Literature Review - trap-fish/uav-human-detection GitHub Wiki

Background and Related Work

The integration of lightweight object detection models with autonomous UAVs has emerged as a critical enabler for a range of smart IoT applications, including disaster response and search and rescue (SAR) operations. In such scenarios, rapid and accurate identification of human victims from aerial imagery is vital, yet complicated by factors such as small object size, partial occlusion, cluttered backgrounds, and environmental noise. These challenges have led to the widespread adoption and continued refinement of real-time object detectors, particularly those in the YOLO family, due to their architectural simplicity, low latency, and suitability for edge deployment.

Numerous studies have adapted YOLO architectures for UAV-based detection tasks. Early modifications to YOLOv3 [11] targeted onboard deployment through hardware-aware optimizations [13]. More recent efforts have focused on YOLOv8-based models, such as DEAL-YOLO [9], which introduced multi-objective loss functions and scaled feature fusion mechanisms to improve performance on small aerial targets. Notably, DEAL-YOLO reduced model complexity by eliminating the P5 detection head, enhancing inference efficiency without significantly compromising accuracy. However, these improvements primarily address algorithmic accuracy and ignore deployment constraints on embedded platforms.

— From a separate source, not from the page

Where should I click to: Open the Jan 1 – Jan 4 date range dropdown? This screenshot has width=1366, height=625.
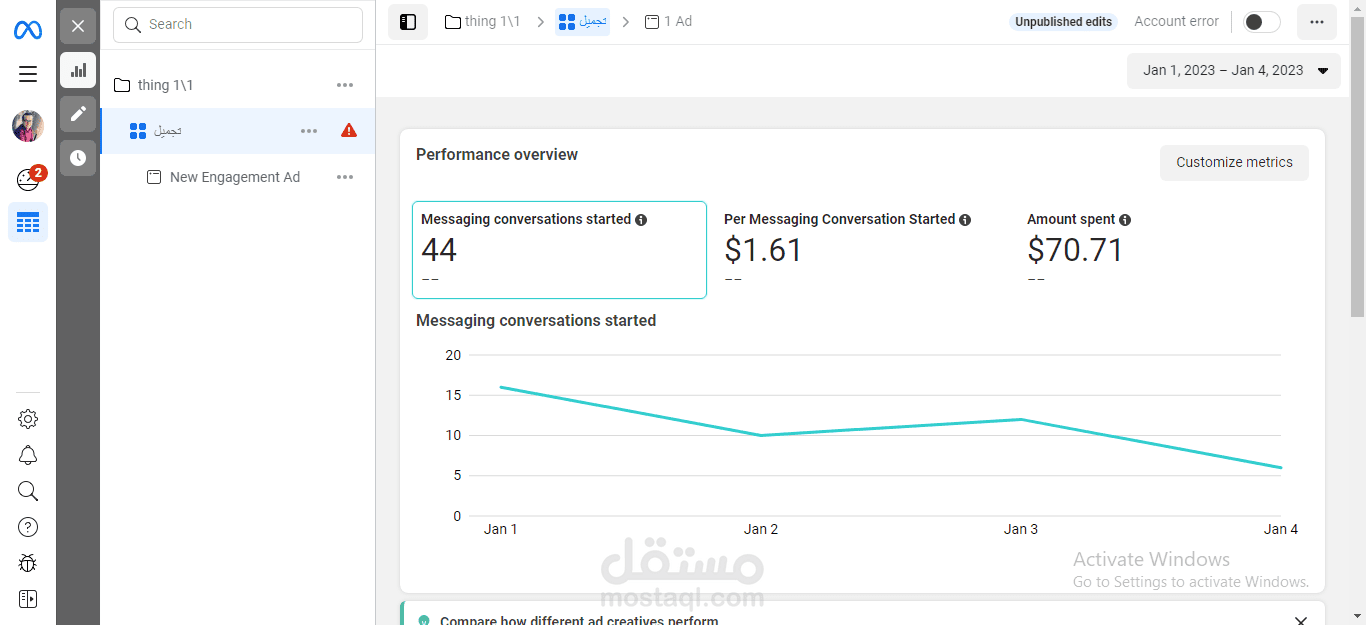point(1233,71)
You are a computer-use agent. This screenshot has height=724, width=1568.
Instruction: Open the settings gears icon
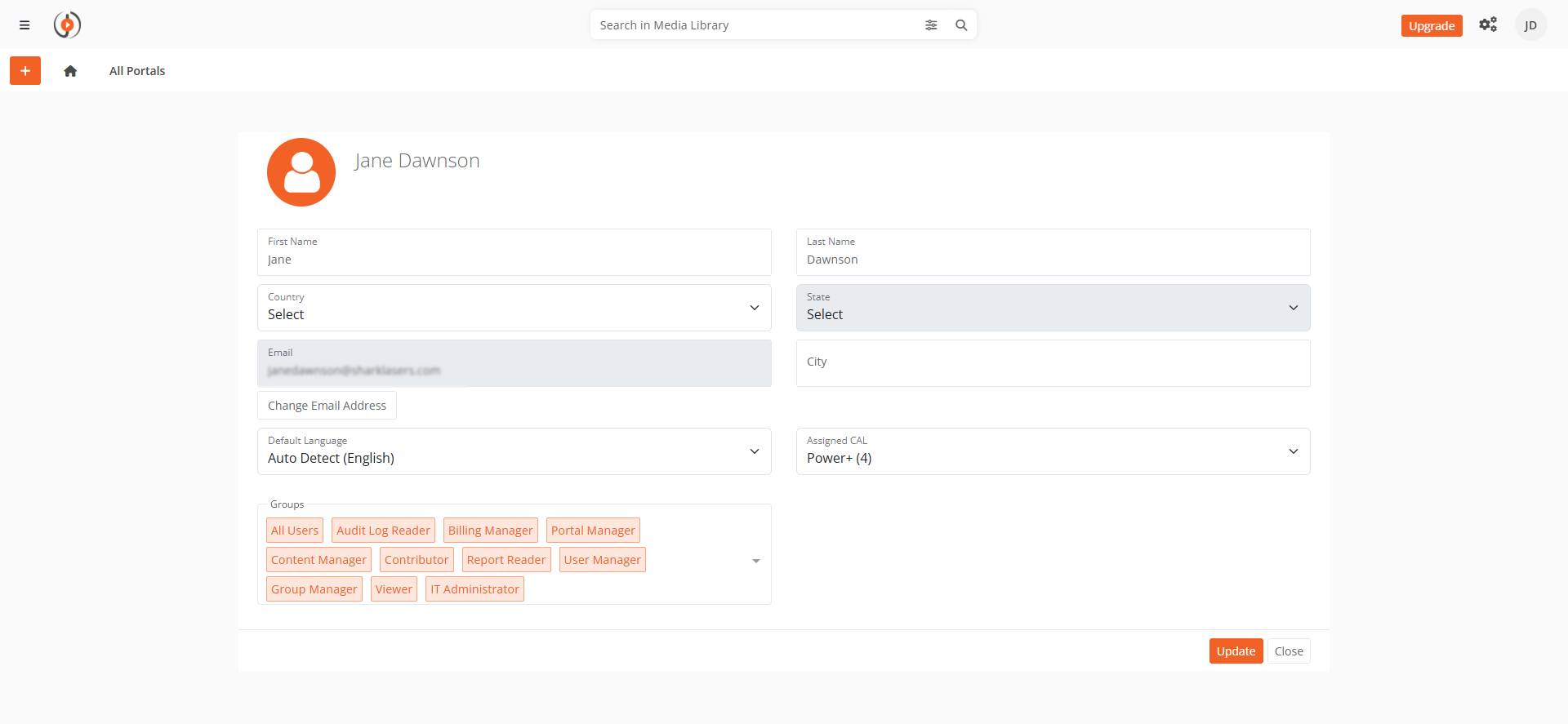(1488, 24)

Enhancements like the inclusion of a P2 detection head have become common in efforts to improve small-object resolution. Models such as HIC-YOLO [18], based on YOLOv5 [19], and LEAF-YOLO [20], based on YOLOv7 [24], leverage advanced convolutional techniques and specialized feature extractors (e.g., Ghost Convolutions [23], MaxPooling blocks) to address visual density and clutter in UAV imagery. Despite strong detection results, these studies rarely offer insights into real-time deployment metrics such as energy consumption and latency, particularly on low-power devices.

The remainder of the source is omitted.